[Instruction] According to the passage on the Sri Lankan protests, what demand unified the aragalaya?

[Text]
>>
Demonstrations spread throughout the country, the most iconic location
being “GotaGoGama” at Galle Face Green in Colombo opposite the Presidential
Secretariat. She also points out that although criminal mismanagement by
Gotabaya Rajapaksa’s regime dealt the final blow to the economy, the
mountain of foreign debt had been growing for more than four decades after
J.R. Jayawardene of the United National Party (UNP) won the elections of
1977 and introduced neoliberalism.
[image: Anti-government protest in Sri Lanka in front of the Presidential
Secretariat, April 13, 2022.]Anti-government protest in Sri Lanka on April
13, 2022 in front of the Presidential Secretariat. Photo by AntanO
<https://commons.wikimedia.org/wiki/File:Anti-government_protest_in_Sri_Lanka_2022.jpg>.


However, it is significant that although this is obviously an economic
crisis, the demand that has unified the *aragalaya*—struggle—was
“GotaGoHome.” Protesters were not demanding that Gotabaya provide them with
what they needed; instead, they wanted him and his government gone,
appealing to a higher form of democracy that includes the right to recall
representatives who fail to carry out their mandate. This is the clearest
indication that at the root of the economic collapse lies a political
debacle.
<<
[Source excerpt]
>>
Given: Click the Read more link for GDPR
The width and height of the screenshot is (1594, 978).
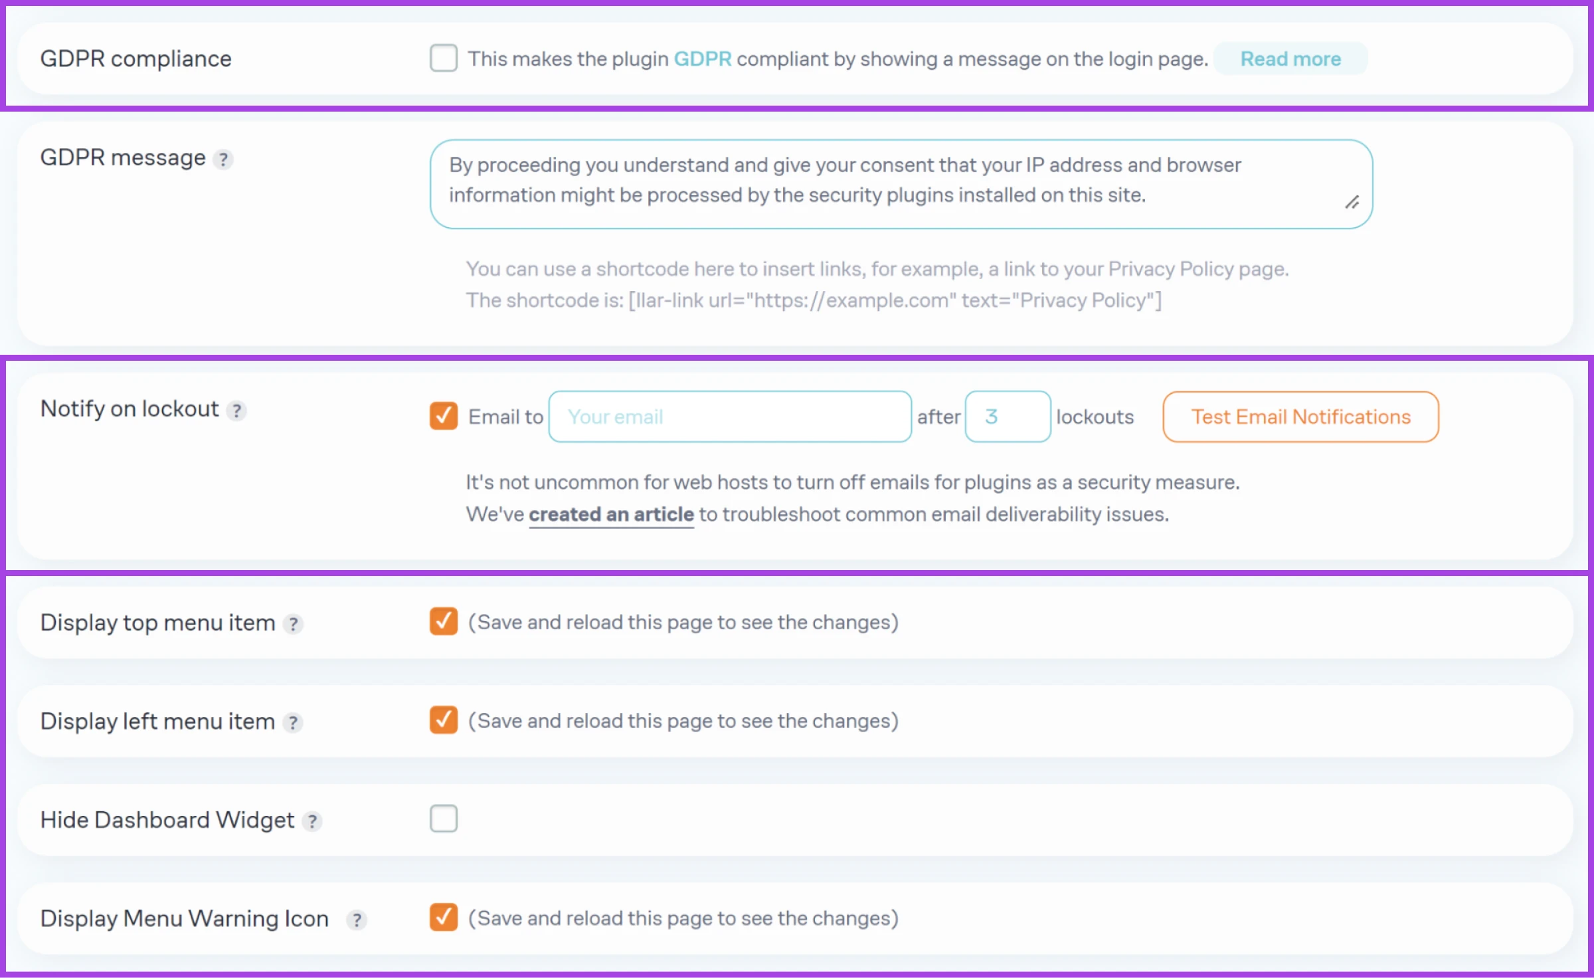Looking at the screenshot, I should click(1291, 58).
<<
[Answer to this exercise] "GotaGoHome."